Requirement
Copy each of the following items word for word, line by line.

Provided data
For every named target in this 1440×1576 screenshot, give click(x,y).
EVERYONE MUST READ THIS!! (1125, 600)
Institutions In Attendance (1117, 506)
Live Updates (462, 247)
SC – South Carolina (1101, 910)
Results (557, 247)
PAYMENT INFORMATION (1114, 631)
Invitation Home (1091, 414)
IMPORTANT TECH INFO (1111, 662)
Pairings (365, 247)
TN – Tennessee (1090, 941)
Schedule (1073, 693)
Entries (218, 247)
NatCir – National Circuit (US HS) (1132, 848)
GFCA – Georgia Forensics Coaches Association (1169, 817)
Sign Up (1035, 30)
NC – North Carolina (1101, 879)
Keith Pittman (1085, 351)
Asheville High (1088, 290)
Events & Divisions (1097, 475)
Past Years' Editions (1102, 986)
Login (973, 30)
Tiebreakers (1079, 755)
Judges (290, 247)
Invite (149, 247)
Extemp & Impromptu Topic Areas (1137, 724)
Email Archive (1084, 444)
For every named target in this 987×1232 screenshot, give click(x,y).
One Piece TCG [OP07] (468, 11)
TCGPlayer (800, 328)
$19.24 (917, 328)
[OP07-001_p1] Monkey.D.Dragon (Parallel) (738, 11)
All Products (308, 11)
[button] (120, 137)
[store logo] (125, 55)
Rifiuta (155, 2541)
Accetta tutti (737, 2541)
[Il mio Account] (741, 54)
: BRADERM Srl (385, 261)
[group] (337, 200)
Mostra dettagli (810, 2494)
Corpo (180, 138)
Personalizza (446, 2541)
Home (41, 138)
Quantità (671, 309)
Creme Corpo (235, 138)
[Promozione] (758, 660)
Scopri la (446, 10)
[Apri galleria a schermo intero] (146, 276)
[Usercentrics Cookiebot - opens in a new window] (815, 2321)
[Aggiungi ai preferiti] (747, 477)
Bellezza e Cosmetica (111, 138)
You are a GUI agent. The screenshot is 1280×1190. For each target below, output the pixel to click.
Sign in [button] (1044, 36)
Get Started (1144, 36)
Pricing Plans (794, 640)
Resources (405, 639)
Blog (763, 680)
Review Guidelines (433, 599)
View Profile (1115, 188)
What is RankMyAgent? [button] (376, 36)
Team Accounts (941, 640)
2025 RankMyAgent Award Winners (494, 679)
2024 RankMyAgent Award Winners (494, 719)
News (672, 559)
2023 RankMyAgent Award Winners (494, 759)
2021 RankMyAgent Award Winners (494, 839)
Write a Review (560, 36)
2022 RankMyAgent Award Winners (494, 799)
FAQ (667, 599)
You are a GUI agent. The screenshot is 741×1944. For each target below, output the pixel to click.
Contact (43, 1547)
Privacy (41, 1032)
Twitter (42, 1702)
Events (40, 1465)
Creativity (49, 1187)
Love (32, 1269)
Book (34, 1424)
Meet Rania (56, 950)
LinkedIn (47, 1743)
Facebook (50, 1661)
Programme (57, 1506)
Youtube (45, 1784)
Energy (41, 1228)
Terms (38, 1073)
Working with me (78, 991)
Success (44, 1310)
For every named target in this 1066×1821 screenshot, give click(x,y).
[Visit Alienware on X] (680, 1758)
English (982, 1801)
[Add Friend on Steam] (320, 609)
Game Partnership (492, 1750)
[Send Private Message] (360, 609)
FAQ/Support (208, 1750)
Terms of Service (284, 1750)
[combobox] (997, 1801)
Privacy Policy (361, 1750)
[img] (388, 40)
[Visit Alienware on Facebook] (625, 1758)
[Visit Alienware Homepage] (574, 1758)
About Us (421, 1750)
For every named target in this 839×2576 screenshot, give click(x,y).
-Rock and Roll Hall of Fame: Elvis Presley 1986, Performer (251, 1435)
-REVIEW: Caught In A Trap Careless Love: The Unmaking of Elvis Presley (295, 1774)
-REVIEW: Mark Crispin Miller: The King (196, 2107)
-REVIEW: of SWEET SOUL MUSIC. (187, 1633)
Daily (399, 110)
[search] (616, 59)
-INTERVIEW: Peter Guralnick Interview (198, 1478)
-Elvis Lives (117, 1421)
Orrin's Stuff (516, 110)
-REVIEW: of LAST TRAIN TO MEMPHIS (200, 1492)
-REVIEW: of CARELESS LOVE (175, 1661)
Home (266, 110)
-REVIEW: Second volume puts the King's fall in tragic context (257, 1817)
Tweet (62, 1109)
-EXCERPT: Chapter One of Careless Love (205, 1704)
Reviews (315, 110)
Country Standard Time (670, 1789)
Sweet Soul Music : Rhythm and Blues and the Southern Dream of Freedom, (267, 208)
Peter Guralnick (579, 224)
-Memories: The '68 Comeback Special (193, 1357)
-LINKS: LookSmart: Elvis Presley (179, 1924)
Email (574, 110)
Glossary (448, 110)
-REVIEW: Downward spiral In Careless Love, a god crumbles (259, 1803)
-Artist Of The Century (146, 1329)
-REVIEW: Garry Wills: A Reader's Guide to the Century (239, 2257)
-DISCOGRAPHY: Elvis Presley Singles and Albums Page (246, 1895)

Output for this task
For every named target in this 1440×1576 screenshot, give click(x,y).
EVERYONE MUST READ THIS!! (1125, 600)
Institutions In Attendance (1117, 506)
Live Updates (462, 247)
SC – South Carolina (1101, 910)
Results (557, 247)
PAYMENT INFORMATION (1114, 631)
Invitation Home (1091, 414)
IMPORTANT TECH INFO (1111, 662)
Pairings (365, 247)
TN – Tennessee (1090, 941)
Schedule (1073, 693)
Entries (218, 247)
NatCir – National Circuit (US HS) (1132, 848)
GFCA – Georgia Forensics Coaches Association (1169, 817)
Sign Up (1035, 30)
NC – North Carolina (1101, 879)
Keith Pittman (1085, 351)
Asheville High (1088, 290)
Events & Divisions (1097, 475)
Past Years' Editions (1102, 986)
Login (973, 30)
Tiebreakers (1079, 755)
Judges (290, 247)
Invite (149, 247)
Extemp & Impromptu Topic Areas (1137, 724)
Email Archive (1084, 444)
For every named target in this 987×1232 screenshot, give click(x,y).
One Piece TCG [OP07] (468, 11)
TCGPlayer (800, 328)
$19.24 (917, 328)
[OP07-001_p1] Monkey.D.Dragon (Parallel) (738, 11)
All Products (308, 11)
[button] (120, 137)
[store logo] (125, 55)
Rifiuta (155, 2541)
Accetta tutti (737, 2541)
[Il mio Account] (741, 54)
: BRADERM Srl (385, 261)
[group] (337, 200)
Mostra dettagli (810, 2494)
Corpo (180, 138)
Personalizza (446, 2541)
Home (41, 138)
Quantità (671, 309)
Creme Corpo (235, 138)
[Promozione] (758, 660)
Scopri la (446, 10)
[Apri galleria a schermo intero] (146, 276)
[Usercentrics Cookiebot - opens in a new window] (815, 2321)
[Aggiungi ai preferiti] (747, 477)
Bellezza e Cosmetica (111, 138)
You are a GUI agent. The screenshot is 1280×1190. For each target below, output the pixel to click.
Sign in [button] (1044, 36)
Get Started (1144, 36)
Pricing Plans (794, 640)
Resources (405, 639)
Blog (763, 680)
Review Guidelines (433, 599)
View Profile (1115, 188)
What is RankMyAgent? [button] (376, 36)
Team Accounts (941, 640)
2025 RankMyAgent Award Winners (494, 679)
2024 RankMyAgent Award Winners (494, 719)
News (672, 559)
2023 RankMyAgent Award Winners (494, 759)
2021 RankMyAgent Award Winners (494, 839)
Write a Review (560, 36)
2022 RankMyAgent Award Winners (494, 799)
FAQ (667, 599)
You are a GUI agent. The screenshot is 741×1944. For each target below, output the pixel to click.
Contact (43, 1547)
Privacy (41, 1032)
Twitter (42, 1702)
Events (40, 1465)
Creativity (49, 1187)
Love (32, 1269)
Book (34, 1424)
Meet Rania (56, 950)
LinkedIn (47, 1743)
Facebook (50, 1661)
Programme (57, 1506)
Youtube (45, 1784)
Energy (41, 1228)
Terms (38, 1073)
Working with me (78, 991)
Success (44, 1310)
For every named target in this 1066×1821 screenshot, give click(x,y).
[Visit Alienware on X] (680, 1758)
English (982, 1801)
[Add Friend on Steam] (320, 609)
Game Partnership (492, 1750)
[Send Private Message] (360, 609)
FAQ/Support (208, 1750)
Terms of Service (284, 1750)
[combobox] (997, 1801)
Privacy Policy (361, 1750)
[img] (388, 40)
[Visit Alienware on Facebook] (625, 1758)
[Visit Alienware Homepage] (574, 1758)
About Us (421, 1750)
For every named target in this 839×2576 screenshot, give click(x,y).
-Rock and Roll Hall of Fame: Elvis Presley 1986, Performer (251, 1435)
-REVIEW: Caught In A Trap Careless Love: The Unmaking of Elvis Presley (295, 1774)
-REVIEW: Mark Crispin Miller: The King (196, 2107)
-REVIEW: of SWEET SOUL MUSIC. (187, 1633)
Daily (399, 110)
[search] (616, 59)
-INTERVIEW: Peter Guralnick Interview (198, 1478)
-Elvis Lives (117, 1421)
Orrin's Stuff (516, 110)
-REVIEW: of LAST TRAIN TO MEMPHIS (200, 1492)
-REVIEW: of CARELESS LOVE (175, 1661)
Home (266, 110)
-REVIEW: Second volume puts the King's fall in tragic context (257, 1817)
Tweet (62, 1109)
-EXCERPT: Chapter One of Careless Love (205, 1704)
Reviews (315, 110)
Country Standard Time (670, 1789)
Sweet Soul Music : Rhythm and Blues and the Southern Dream of Freedom, (267, 208)
Peter Guralnick (579, 224)
-Memories: The '68 Comeback Special (193, 1357)
-LINKS: LookSmart: Elvis Presley (179, 1924)
Email (574, 110)
Glossary (448, 110)
-REVIEW: Downward spiral In Careless Love, a god crumbles (259, 1803)
-Artist Of The Century (146, 1329)
-REVIEW: Garry Wills: A Reader's Guide to the Century (239, 2257)
-DISCOGRAPHY: Elvis Presley Singles and Albums Page (246, 1895)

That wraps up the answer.